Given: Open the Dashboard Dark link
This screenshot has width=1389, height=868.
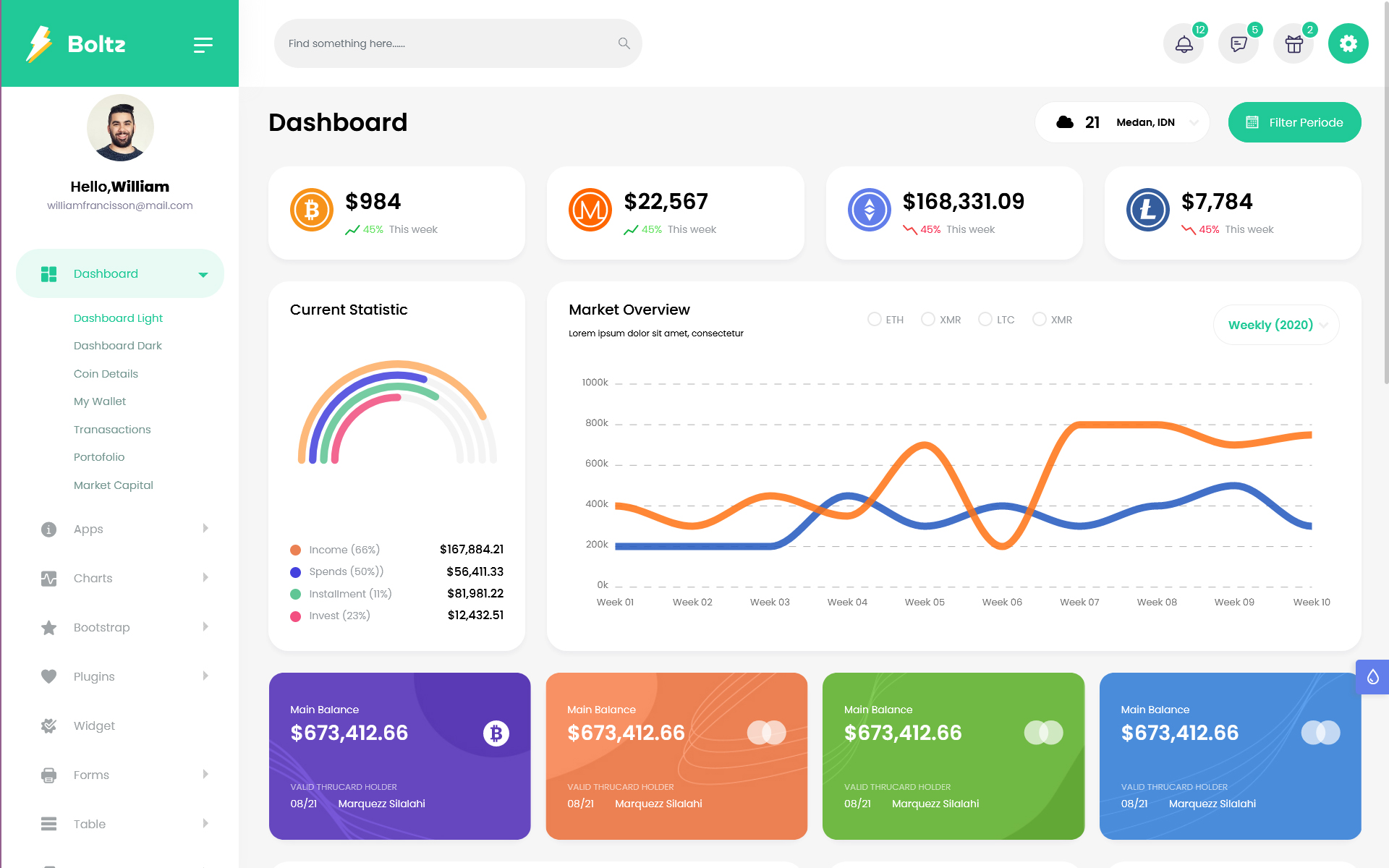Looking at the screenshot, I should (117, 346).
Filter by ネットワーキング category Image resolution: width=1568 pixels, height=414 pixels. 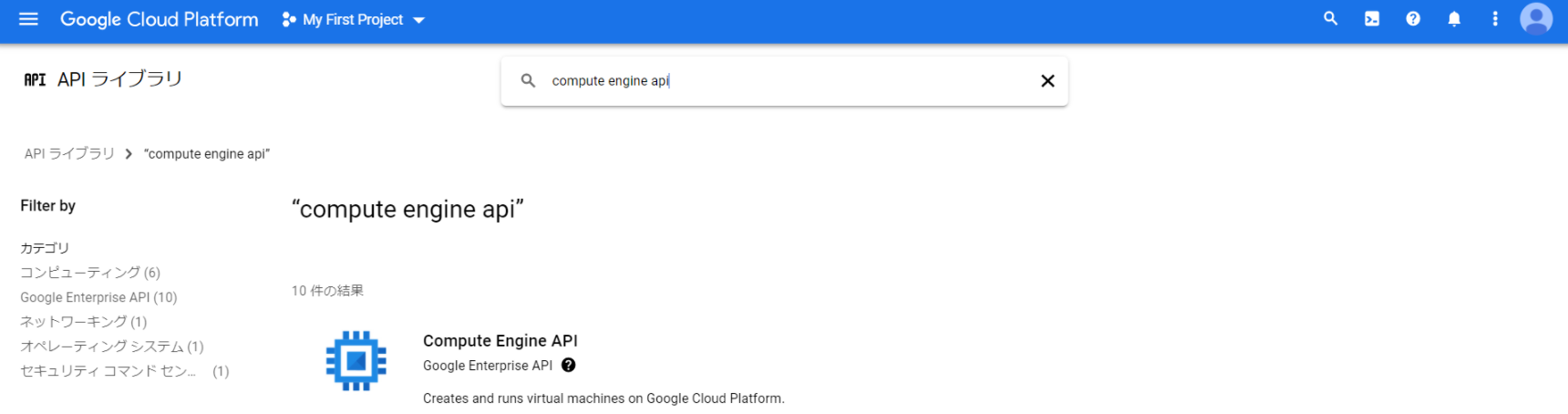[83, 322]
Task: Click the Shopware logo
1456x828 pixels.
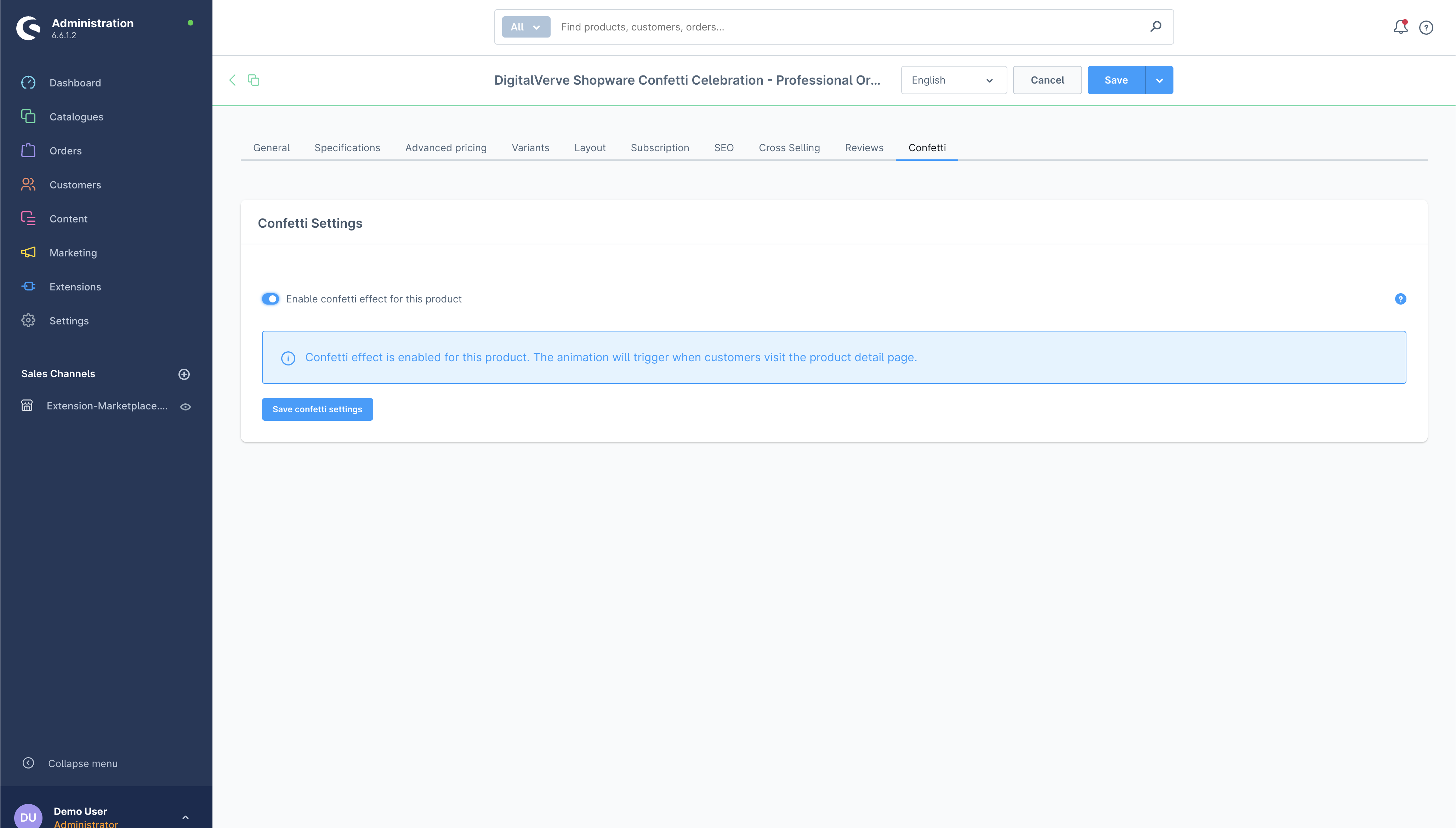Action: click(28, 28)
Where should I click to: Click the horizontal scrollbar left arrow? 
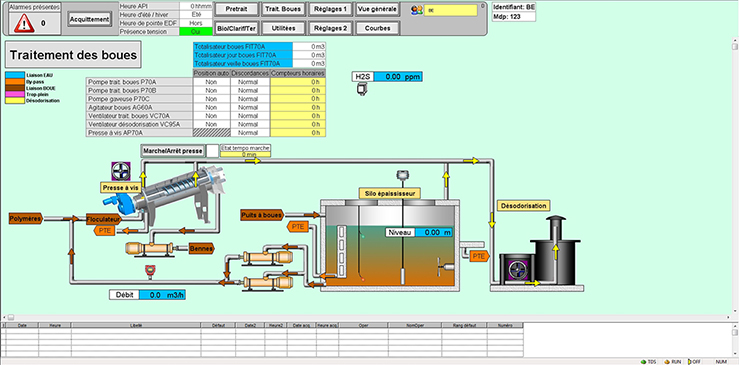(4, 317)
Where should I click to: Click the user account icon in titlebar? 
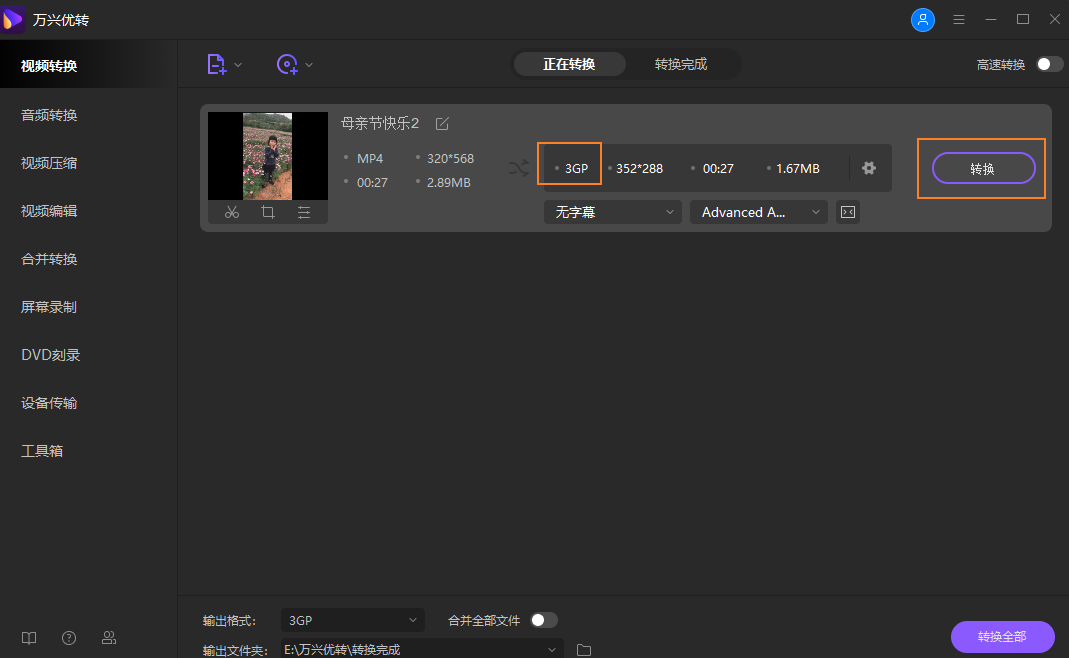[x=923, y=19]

---

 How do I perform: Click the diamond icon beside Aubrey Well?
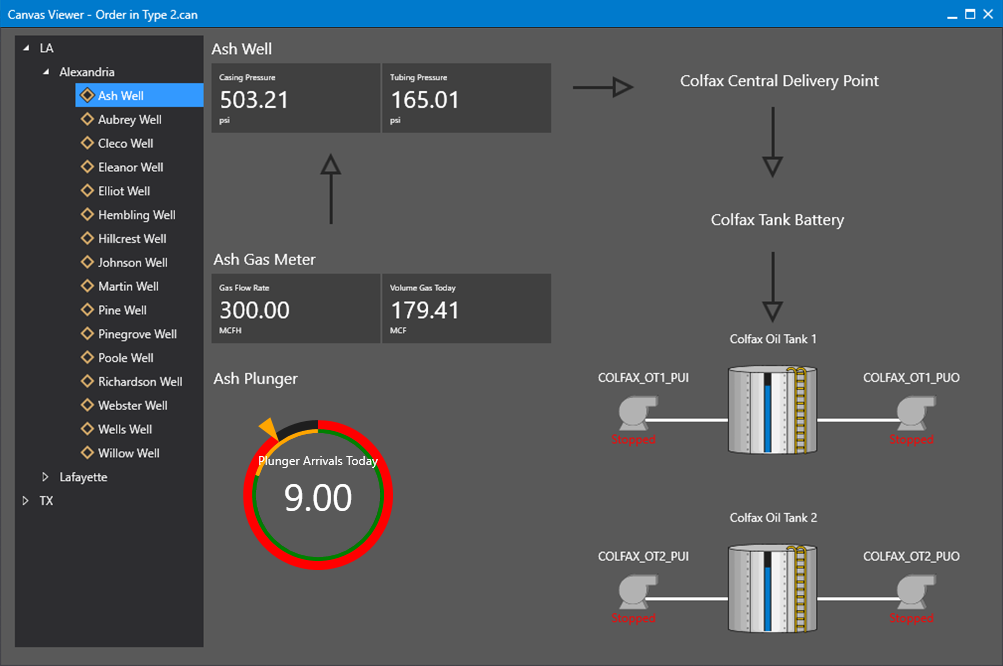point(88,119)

Job - Rewrite the stretch of records from the line that contains "How do I perform: Click" through the line that contains "point(88,119)" as a Markdown table with the columns Row and Record line, numbering each row and skipping blank lines. Leave the pictures out.

Written solution -
| Row | Record line |
|---|---|
| 1 |  How do I perform: Click the diamond icon beside Aubrey Well? |
| 2 | point(88,119) |